Stored records:
++++++
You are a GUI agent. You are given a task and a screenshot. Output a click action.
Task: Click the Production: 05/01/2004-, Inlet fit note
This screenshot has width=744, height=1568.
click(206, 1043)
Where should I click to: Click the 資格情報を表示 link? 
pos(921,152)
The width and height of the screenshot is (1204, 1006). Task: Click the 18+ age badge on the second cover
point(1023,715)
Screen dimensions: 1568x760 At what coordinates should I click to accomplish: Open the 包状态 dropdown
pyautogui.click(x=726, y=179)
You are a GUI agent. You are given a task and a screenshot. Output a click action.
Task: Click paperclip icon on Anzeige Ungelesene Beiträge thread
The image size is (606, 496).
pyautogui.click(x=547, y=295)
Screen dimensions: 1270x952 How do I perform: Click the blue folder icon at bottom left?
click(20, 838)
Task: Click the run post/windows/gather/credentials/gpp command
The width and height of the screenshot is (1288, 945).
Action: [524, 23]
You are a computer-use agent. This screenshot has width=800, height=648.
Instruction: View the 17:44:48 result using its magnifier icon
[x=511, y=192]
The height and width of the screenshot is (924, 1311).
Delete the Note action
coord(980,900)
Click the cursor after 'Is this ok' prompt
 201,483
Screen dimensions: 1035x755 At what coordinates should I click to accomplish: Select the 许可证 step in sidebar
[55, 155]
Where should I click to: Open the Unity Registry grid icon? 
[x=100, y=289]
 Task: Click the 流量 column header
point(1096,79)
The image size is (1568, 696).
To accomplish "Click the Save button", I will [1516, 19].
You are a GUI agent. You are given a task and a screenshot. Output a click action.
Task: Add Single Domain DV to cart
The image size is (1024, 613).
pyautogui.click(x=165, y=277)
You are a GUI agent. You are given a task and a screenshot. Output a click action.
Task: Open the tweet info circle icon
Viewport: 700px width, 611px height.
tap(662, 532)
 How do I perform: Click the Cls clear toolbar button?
++++++
Problem details: Each line above must be retyped exactly in the response.

Solved exercise:
You are a GUI agent. You are given a task and a screenshot. Output a click action.
Task: Click the Production: 05/01/2004-, Inlet fit note
This screenshot has width=744, height=1568.
click(206, 1043)
Where should I click to: Click the 資格情報を表示 link? 
pos(921,152)
The width and height of the screenshot is (1204, 1006). Task: Click the 18+ age badge on the second cover
point(1023,715)
Screen dimensions: 1568x760 At what coordinates should I click to accomplish: Open the 包状态 dropdown
pyautogui.click(x=726, y=179)
You are a GUI agent. You are given a task and a screenshot. Output a click action.
Task: Click paperclip icon on Anzeige Ungelesene Beiträge thread
The image size is (606, 496).
pyautogui.click(x=547, y=295)
Screen dimensions: 1270x952 How do I perform: Click the blue folder icon at bottom left?
click(20, 838)
Task: Click the run post/windows/gather/credentials/gpp command
The width and height of the screenshot is (1288, 945).
Action: [524, 23]
You are a computer-use agent. This screenshot has width=800, height=648.
Instruction: View the 17:44:48 result using its magnifier icon
[x=511, y=192]
The height and width of the screenshot is (924, 1311).
Delete the Note action
coord(980,900)
Click the cursor after 'Is this ok' prompt
 201,483
Screen dimensions: 1035x755 At what coordinates should I click to accomplish: Select the 许可证 step in sidebar
[55, 155]
Where should I click to: Open the Unity Registry grid icon? 
[x=100, y=289]
 Task: Click the 流量 column header
point(1096,79)
The image size is (1568, 696).
To accomplish "Click the Save button", I will [1516, 19].
You are a GUI agent. You are given a task and a screenshot. Output a click action.
Task: Add Single Domain DV to cart
The image size is (1024, 613).
pyautogui.click(x=165, y=277)
You are a GUI agent. You are given a task and a screenshot. Output a click action.
Task: Open the tweet info circle icon
Viewport: 700px width, 611px height.
tap(662, 532)
 How do I perform: Click the Cls clear toolbar button?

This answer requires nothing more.